--- TEXT SEGMENT ---
+++

Egyptian Muslim Brotherhood Logo
Egyptian Muslim Brotherhood

May 22, 2013 President Mohamed Morsi began his four year term with seventeen political advisers and four aides. The seventeen advisers were described as being divided between seven ‘political liberals’ and ten advisers with ‘Islamist leanings.’ Among the seventeen advisers, two were women and two Christian. The four senior aides consisted of one Christian, one woman, a leading Muslim Brotherhood figure, and a leading Salafi figure. Of the seventeen advisers, only six remain, while of the four senior aides, three remain. Resignations from both the Shura Council and the Cabinet have taken place in protest of government policies.

 October 2012 Following internal FJP elections, leading Brotherhood member Essam al-Erian resigned from his position as presidential adviser. He cited a conflict of interest as the reason for his resignation.

+++

--- RAW DATA ---
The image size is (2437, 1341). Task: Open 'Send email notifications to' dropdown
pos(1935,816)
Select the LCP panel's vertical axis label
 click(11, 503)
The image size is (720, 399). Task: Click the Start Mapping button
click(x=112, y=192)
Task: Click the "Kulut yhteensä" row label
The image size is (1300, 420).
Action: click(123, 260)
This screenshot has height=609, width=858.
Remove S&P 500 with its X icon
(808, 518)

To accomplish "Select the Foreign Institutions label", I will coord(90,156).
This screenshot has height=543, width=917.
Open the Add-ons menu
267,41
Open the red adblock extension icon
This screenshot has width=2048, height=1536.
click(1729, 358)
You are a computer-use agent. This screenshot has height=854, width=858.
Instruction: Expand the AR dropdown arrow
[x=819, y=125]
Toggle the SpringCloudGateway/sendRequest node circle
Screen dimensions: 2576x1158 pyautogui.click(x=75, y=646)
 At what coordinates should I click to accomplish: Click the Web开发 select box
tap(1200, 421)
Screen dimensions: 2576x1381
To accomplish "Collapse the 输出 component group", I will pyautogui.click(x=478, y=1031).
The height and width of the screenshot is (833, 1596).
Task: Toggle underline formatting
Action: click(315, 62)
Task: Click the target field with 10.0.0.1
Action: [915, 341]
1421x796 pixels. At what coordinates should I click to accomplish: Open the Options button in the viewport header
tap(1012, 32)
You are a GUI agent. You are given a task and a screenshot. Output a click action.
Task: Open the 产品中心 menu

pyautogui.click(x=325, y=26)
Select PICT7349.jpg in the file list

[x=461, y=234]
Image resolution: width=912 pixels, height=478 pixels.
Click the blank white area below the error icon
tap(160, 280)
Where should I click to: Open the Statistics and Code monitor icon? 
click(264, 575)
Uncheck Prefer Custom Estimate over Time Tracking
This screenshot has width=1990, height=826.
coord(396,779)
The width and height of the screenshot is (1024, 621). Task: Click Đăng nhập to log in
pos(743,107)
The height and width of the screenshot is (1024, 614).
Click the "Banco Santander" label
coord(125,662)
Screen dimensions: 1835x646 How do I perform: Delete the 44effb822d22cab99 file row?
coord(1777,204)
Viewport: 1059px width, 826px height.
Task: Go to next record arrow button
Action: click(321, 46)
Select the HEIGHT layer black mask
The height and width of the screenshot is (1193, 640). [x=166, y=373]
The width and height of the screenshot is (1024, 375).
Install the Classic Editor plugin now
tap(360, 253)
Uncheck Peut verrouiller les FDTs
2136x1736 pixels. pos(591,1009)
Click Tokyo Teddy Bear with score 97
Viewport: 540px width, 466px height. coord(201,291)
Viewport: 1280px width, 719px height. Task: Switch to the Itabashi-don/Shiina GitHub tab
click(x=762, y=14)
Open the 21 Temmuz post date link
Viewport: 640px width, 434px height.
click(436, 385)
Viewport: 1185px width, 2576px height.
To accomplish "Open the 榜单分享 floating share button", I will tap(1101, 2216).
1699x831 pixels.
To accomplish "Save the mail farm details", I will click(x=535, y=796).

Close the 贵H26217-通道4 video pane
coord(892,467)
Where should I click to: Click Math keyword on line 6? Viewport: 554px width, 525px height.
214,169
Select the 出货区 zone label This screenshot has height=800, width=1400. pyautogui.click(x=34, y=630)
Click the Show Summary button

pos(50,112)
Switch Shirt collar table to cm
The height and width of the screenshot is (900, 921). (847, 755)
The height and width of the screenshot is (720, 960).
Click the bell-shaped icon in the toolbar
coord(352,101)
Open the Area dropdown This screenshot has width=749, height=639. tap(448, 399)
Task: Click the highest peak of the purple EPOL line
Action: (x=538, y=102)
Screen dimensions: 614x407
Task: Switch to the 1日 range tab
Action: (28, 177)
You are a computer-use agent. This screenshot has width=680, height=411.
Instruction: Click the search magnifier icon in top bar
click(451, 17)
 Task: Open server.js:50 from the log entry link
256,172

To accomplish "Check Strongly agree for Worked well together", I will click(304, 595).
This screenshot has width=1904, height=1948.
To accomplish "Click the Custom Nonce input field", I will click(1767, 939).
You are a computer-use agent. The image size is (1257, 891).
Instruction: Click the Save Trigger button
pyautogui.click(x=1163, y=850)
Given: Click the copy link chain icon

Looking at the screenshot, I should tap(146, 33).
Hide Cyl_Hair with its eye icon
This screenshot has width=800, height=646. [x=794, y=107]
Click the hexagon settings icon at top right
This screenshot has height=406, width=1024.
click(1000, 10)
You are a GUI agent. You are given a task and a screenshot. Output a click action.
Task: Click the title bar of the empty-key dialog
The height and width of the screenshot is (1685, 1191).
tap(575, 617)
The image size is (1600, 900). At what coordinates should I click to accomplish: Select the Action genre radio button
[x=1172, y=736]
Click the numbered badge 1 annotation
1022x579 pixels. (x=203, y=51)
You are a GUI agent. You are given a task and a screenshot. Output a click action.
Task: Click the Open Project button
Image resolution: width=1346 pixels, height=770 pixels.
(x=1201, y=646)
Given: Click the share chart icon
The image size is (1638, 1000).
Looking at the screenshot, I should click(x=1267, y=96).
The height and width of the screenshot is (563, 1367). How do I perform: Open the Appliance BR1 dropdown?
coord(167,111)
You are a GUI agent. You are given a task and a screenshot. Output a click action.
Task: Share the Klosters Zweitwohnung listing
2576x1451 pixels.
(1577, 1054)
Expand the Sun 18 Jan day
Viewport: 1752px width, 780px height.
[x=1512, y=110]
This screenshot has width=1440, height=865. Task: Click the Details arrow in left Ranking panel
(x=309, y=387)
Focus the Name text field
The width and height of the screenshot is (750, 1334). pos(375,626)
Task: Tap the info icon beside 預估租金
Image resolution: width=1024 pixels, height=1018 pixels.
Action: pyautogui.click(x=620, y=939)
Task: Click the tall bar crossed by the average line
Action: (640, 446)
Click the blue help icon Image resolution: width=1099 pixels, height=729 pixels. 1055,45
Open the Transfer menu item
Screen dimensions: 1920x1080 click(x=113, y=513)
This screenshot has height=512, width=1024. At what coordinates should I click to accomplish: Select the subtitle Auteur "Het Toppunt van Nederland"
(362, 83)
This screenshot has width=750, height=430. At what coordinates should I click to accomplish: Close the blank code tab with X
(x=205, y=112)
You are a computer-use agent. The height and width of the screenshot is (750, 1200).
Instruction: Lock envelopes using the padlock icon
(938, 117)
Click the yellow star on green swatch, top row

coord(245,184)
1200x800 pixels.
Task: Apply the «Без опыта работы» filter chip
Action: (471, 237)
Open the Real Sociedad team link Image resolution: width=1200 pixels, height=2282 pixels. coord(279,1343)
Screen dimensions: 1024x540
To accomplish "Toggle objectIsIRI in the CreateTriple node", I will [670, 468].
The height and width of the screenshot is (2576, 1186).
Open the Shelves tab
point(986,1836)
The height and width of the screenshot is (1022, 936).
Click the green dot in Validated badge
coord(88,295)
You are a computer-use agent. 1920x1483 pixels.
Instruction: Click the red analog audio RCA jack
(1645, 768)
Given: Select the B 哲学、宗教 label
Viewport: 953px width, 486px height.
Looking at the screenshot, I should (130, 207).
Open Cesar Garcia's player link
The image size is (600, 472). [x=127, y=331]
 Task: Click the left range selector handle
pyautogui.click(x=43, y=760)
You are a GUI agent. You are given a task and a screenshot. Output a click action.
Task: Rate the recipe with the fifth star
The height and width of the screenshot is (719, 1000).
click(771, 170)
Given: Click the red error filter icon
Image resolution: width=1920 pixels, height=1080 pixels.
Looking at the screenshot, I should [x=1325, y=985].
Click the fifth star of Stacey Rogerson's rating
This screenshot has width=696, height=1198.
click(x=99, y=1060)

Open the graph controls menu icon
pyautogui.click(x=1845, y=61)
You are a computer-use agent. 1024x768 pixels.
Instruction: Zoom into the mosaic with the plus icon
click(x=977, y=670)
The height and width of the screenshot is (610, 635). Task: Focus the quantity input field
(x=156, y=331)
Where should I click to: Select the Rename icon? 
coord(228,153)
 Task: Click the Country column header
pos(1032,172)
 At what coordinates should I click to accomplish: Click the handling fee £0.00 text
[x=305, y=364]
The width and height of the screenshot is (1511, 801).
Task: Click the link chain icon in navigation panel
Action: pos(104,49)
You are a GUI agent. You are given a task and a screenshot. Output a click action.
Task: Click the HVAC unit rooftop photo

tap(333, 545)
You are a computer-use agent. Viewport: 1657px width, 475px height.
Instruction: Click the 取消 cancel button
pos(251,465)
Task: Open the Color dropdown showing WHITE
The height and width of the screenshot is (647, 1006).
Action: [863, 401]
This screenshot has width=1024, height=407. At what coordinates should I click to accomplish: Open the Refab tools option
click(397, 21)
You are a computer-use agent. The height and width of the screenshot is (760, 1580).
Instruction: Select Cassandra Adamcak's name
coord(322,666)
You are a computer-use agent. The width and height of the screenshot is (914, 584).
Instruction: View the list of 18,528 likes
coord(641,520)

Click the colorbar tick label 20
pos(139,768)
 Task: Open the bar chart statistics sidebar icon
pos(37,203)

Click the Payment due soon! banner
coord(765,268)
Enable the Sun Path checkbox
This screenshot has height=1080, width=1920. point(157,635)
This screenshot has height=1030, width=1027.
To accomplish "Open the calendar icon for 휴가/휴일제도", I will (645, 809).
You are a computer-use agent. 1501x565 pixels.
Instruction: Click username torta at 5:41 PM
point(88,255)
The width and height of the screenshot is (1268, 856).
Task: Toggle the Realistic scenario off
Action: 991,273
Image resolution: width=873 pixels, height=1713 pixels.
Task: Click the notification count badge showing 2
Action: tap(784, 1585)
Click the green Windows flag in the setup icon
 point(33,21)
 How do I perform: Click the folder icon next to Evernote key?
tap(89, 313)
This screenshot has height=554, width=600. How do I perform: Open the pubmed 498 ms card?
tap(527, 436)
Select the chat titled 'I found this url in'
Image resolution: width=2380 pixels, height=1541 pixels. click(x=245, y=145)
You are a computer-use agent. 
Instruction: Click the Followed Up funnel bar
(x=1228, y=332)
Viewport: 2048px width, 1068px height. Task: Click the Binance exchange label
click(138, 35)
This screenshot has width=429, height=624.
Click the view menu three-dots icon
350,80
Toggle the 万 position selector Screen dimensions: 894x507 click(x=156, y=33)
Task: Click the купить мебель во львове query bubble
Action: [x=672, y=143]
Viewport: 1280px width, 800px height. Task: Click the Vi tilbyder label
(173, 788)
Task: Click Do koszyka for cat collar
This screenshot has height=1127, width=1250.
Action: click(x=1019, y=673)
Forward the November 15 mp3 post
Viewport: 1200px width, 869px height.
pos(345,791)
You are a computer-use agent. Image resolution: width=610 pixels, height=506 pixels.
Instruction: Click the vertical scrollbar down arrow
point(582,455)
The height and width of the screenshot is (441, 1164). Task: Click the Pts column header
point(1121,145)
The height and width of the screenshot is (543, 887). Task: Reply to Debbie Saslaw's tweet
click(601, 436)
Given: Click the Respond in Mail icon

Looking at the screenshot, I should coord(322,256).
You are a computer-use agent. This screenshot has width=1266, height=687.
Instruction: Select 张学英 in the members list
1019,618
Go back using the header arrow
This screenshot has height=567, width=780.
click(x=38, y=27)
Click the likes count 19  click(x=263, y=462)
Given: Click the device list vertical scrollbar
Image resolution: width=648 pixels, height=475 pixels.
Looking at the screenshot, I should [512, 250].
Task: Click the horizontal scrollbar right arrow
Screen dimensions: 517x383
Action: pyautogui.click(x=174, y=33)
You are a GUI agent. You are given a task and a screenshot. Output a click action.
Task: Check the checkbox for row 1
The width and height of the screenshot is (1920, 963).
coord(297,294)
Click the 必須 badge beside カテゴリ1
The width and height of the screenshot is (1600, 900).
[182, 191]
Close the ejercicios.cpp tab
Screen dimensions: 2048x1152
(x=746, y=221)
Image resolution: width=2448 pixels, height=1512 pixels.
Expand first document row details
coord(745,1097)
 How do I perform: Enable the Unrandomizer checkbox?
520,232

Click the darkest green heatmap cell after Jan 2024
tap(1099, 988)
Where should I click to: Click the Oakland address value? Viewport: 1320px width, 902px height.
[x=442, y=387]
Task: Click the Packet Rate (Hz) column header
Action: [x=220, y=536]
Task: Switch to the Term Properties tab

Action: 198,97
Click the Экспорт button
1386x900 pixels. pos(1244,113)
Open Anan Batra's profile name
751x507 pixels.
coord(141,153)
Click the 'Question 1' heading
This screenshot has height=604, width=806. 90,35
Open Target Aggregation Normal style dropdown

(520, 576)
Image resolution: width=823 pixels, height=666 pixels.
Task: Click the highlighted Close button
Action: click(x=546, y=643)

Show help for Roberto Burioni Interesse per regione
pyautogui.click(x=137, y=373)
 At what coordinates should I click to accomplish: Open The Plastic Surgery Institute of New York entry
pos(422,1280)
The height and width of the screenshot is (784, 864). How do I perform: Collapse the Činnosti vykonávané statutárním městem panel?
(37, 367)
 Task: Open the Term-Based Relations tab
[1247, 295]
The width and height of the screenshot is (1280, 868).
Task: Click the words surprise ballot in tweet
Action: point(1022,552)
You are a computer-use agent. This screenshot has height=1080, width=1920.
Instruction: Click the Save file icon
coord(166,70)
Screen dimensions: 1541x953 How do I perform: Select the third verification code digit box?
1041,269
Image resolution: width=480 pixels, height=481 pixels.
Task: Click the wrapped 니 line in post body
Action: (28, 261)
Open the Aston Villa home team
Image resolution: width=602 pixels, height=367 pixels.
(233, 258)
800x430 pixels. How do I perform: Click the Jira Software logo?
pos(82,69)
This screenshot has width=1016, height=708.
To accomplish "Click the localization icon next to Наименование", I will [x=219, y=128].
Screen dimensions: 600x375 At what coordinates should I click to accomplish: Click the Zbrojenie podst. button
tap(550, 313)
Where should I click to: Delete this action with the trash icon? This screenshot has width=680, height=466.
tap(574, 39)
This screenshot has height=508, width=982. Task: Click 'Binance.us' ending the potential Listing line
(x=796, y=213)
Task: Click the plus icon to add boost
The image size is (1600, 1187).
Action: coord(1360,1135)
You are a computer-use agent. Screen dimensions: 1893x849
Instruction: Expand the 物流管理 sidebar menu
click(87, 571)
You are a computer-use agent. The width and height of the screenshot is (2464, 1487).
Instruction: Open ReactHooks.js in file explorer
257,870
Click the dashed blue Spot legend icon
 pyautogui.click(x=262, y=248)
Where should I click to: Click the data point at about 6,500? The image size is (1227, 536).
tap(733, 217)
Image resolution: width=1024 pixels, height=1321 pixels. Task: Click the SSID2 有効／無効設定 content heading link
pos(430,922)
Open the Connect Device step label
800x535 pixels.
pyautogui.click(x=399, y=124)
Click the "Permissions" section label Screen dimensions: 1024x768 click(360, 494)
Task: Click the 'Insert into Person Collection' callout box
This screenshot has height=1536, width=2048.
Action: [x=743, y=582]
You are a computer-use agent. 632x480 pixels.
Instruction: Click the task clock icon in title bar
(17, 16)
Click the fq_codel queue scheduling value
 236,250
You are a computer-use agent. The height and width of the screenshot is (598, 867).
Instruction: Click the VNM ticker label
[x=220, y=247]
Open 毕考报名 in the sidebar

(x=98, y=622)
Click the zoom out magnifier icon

+++

--- WHAT THIS EXERCISE ASKS ---
1/ In the passage on President Morsi's advisers, rewrite the part that begins at the words "October 2012 Following" and ends after "for his resignation.", changing "presidential adviser" to "presidential aide".
2/ According to the passage on President Morsi's advisers, what reason did Essam al-Erian give for his resignation?
3/ Extend the passage on President Morsi's advisers, picking up after its final sentence.

--- IN RESPONSE ---
1/
October 2012 Following internal FJP elections, leading Brotherhood member Essam al-Erian resigned from his position as presidential aide. He cited a conflict of interest as the reason for his resignation.

2/ He cited a conflict of interest.

3/
November/December 2012

Morsi’s November 2012 decree, together with the violent clashes that ensued in the vicinity of the presidential palace, resulted in a wave of resignations. Nine of Morsi’s advisers, including one senior aide, resigned. Senior aide Samir Morcos, one of the three Christians in the advisory team resigned in protest to Morsi’s ‘unconstitutional declaration.’ His decision was driven by the fact that he was not consulted before the declaration was issued, describing it as ‘undemocratic and a leap backwards.’ Morsi’s decree was a driving force behind the resignation of several of his 17 advisers. Sekina Fouad and Farouk Guweida both relinquished their positions in the president’s team. Both Fouad and Guweida fell into the political liberal category. Fouad is a journalist and Deputy Chairman of the Democratic Front Party, while Guweida is a journalist and poet. The November decree also led to the resignations of three more advisers, Amr al-Leithy, a TV show host and journalist, Ayman al-Sayyad, a journalist, and Seif Abdel Fattah an Islamist political science professor with no political affiliations.

Read the rest here.

The report goes on to note at the end:

Of the six remaining advisers, four are members of the Muslim Brotherhood, 1 a member of the Islamist Construction and Reform Party, and the only remaining independent adviser served as the Assistant to the former Minister of Interior and was the head of Egypt’s police academy.

One of those remaining Muslim Brotherhood advisers is Ayman Aly, last known to be the Secretary-General of the Federation of Islamic Organizations in Europe (FIOE), the umbrella group for the Muslim Brotherhood in Europe.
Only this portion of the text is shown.